History of the Dead Sea Region
Proof of human life in the area of the Dead Sea dates back to the
Chalcolithic period - approximately the fourth century BCE
Isolated, perched on a rock jutting out over the Ein Gedi
springs, are the remains of a Chalcolithic temple, the only one known to us from
this period, which apparently served the ritual needs of the entire area. Other
Chalcolithic finds were collected at a number of caves on the western shore of
the sea. The most important of these is the Matmon (treasure) cave, where a
number of years ago a hoard of utensils and hundreds of ritual objects made of
metal, stone and ivory were found, indicating a developed craft based on much
knowledge, high level of technology and an advanced artistic sense.
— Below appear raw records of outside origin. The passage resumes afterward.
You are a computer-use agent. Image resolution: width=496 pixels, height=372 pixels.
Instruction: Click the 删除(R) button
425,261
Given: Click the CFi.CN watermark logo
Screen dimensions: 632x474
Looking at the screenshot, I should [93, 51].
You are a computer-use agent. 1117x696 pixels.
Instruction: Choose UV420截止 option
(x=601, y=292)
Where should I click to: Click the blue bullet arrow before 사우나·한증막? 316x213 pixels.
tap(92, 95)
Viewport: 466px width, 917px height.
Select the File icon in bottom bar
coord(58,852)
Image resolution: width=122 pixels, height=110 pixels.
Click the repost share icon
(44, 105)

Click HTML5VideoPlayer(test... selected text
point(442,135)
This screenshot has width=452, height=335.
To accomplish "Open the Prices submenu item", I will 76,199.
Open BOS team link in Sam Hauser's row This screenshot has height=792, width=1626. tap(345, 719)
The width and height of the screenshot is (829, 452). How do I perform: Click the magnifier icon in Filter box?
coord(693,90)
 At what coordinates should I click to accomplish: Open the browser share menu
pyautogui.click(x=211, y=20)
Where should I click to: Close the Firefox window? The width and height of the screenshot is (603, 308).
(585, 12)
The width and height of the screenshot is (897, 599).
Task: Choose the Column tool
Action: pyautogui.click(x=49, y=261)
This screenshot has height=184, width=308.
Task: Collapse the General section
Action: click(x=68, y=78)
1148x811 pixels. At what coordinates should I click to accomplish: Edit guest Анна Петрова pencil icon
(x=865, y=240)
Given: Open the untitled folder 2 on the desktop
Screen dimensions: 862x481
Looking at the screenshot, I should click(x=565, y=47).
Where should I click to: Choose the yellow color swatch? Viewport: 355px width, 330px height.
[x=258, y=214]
Today no one knows for certain what led to the decline of this
civilization of immigrants from the north, which remained uncharacterized by any
link with the local civilizations that marked the end of the Neolithic period.
The latter period is in fact the oldest from which signs of
settlement in the vicinity of the Dead Sea survive. They are found at Tel Yeriho,
situated some tens of meters from the fertile oasis where the modern town of
Jericho now lies.
The first settlers came here around 7000 BCE and established
themselves on the fertile alluvial plane about 10 kilometers north-west of the
Dead Sea. They surrounded their settlement with a wall of smooth stone, cut a
moat in the rock around it, and within the city built a tall stone tower. Among
the surprising discoveries in this city are heads molded in clay, which are the
earliest examples of the art of portraiture in the world. This, together with
the size and sophistication of their buildings, indicates the high level of
civilization and social organization of the inhabitants of the city at its
On the eastern shore of the lake, near the Lissan peninsula, a
vast burial ground was found. The origins of this graveyard date back to the
Chalcolithic period. It lies around three sides of an ancient settlement which,
in the middle bronze age, was defended by a great system of fortifications.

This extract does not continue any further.